Dentists as Green Shoots

Dentists as Green Shoots

It was first mentioned on CNBC’s morning show at the beginning of March. Kelly Evans, the Wall Street reporter, was talking about the positive signs in the U.S. labor market. It is a strange time for the U.S. economy.

Unemployment levels and jobless claims are declining, everything seems fine, but it is hard to shake the lingering feel of uncertainty. You know how everybody gets excited about green shoots at the end of winter, and then it snows again? Nobody wants to jinx it, but people can’t help but hope. Kelly Evans knows about that, of course, and she had a creative way of approaching the problem. “Want to know how the economy’s doing? Ask your dentist,” she said. 

The “dentist indicator” uses the number of new patients visiting dentists. What is the reason for the increase? It shows that there are newly-employed people taking advantage of their health insurance. Reporters called up dentists from all around the States to get anecdotal evidence. Though business is not booming, there is marked improvement. That’s one for the optimists.

Aside from the obvious fun factor, why use the dentist indicator? First of all, there is uncertainty about the prospects of recovery in the short run. As is usual after crises, the lack of reliable information sends people on a hunt for green shoots. That is understandable. Secondly, it just makes good sense. People usually put off check-ups when times are hard, hoping for the best. They only treat themselves to that extra bit of caution again when they no longer need to tighten their purse strings. Thirdly, the increase in dentist check-ups is a testable hypothesis. Anybody can go out and check it scientifically. 

We had something similar at the Central Bank of Turkey in 2002 in the aftermath of our financial meltdown. We had been climbing out of a deep hole, and were pretty sure about the “expansionary fiscal contraction.” It was one of those times when I was desperately looking around for positive signs. Then I noticed that comic books for both children and adults were in print again. Isn’t that a sign of good days coming? That’s how the Zagor indicator was born.

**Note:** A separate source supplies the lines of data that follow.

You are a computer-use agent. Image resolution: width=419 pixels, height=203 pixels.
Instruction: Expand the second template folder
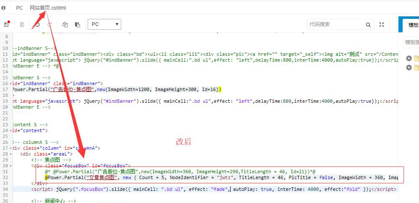(x=409, y=68)
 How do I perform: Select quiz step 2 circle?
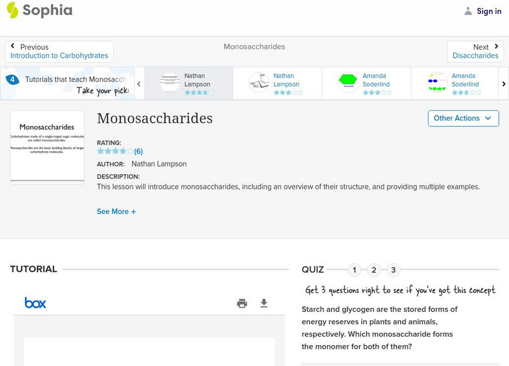(x=374, y=269)
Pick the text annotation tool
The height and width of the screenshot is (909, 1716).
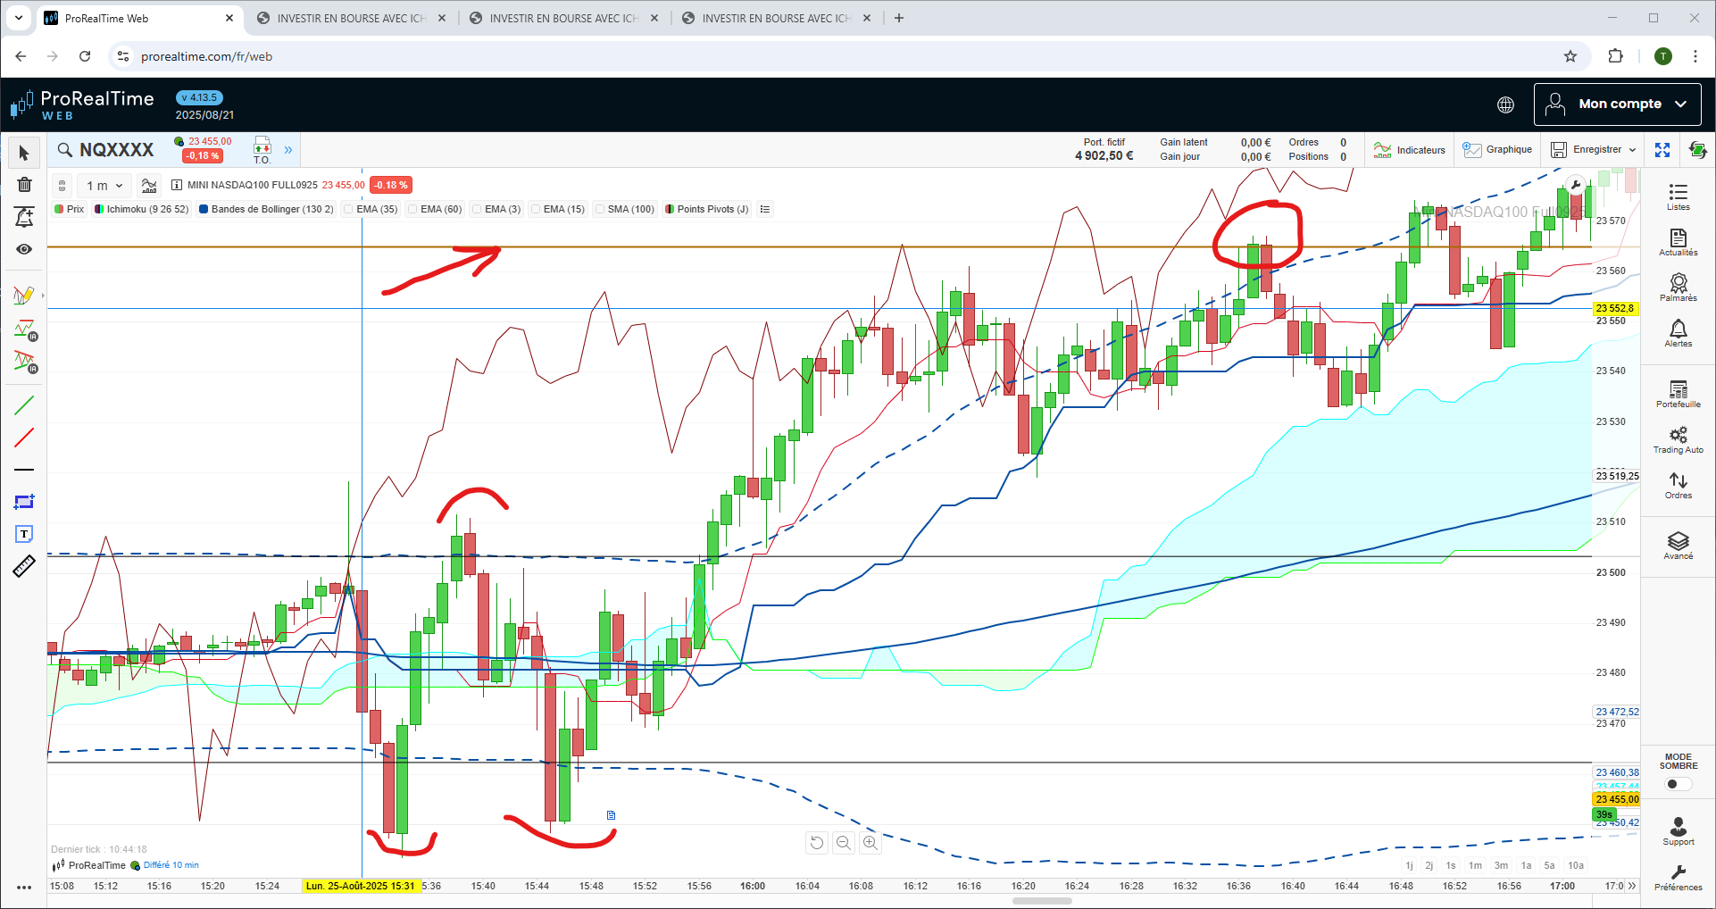[24, 534]
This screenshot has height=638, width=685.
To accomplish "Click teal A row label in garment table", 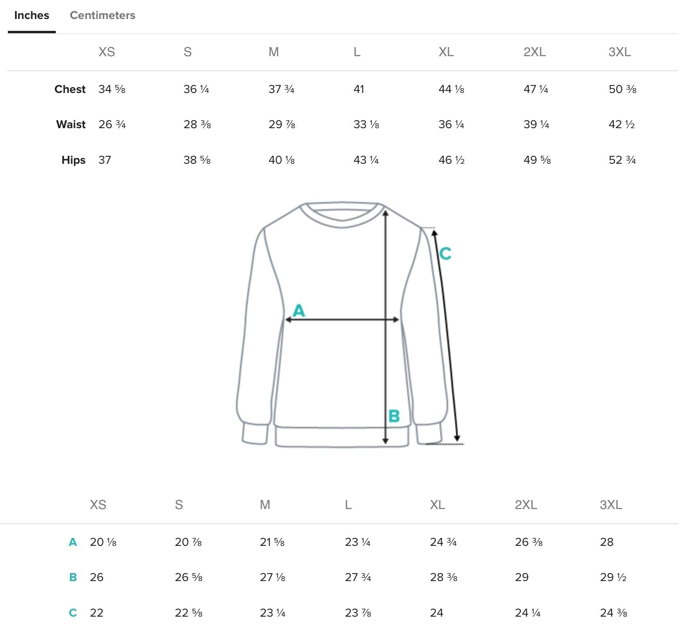I will click(x=73, y=542).
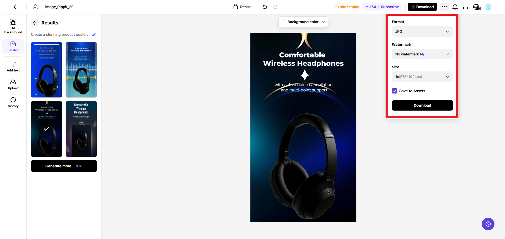
Task: Click the Subscribe link
Action: tap(390, 7)
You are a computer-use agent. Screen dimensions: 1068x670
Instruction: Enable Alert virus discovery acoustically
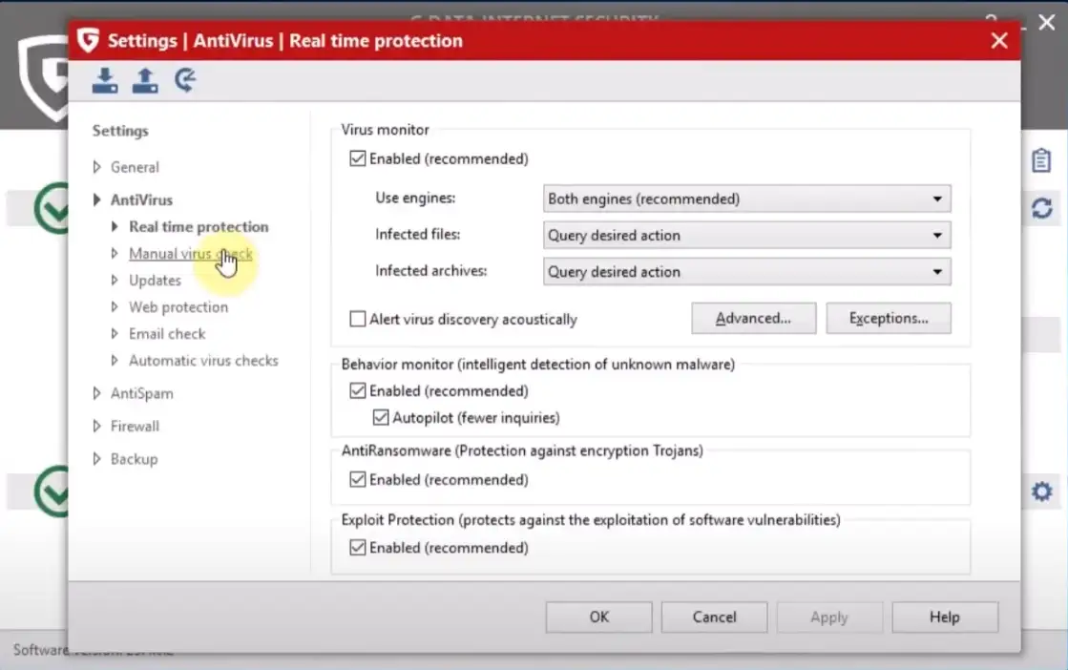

Like the dentist indicator, it was born out of frustration, that desperate search for positive indicators for long-awaited economic improvement.

Zagor is an Italian comic book created by editor and writer Sergio Bonelli back in the early 1960s. My generation grew up with it, along with Tex Willer, another Italian comic book, this one by Gian Luigi Bonelli, Sergio’s son. At the start of Turkey’s financial meltdown in 2001, comic books immediately ran out of print. They just stopped printing them in the middle of the story. 

When the times are tough, people cut out whatever they can. Comic books are right there at the top of the list. When things get better, people buy them again. That was the Zagor indicator for us at the time. We might have said, “Want to know how the economy is doing? Go ask your kids.”

At the time, the Zagor indicator solidified my belief in our expansionary fiscal contraction. But it was born out of frustration.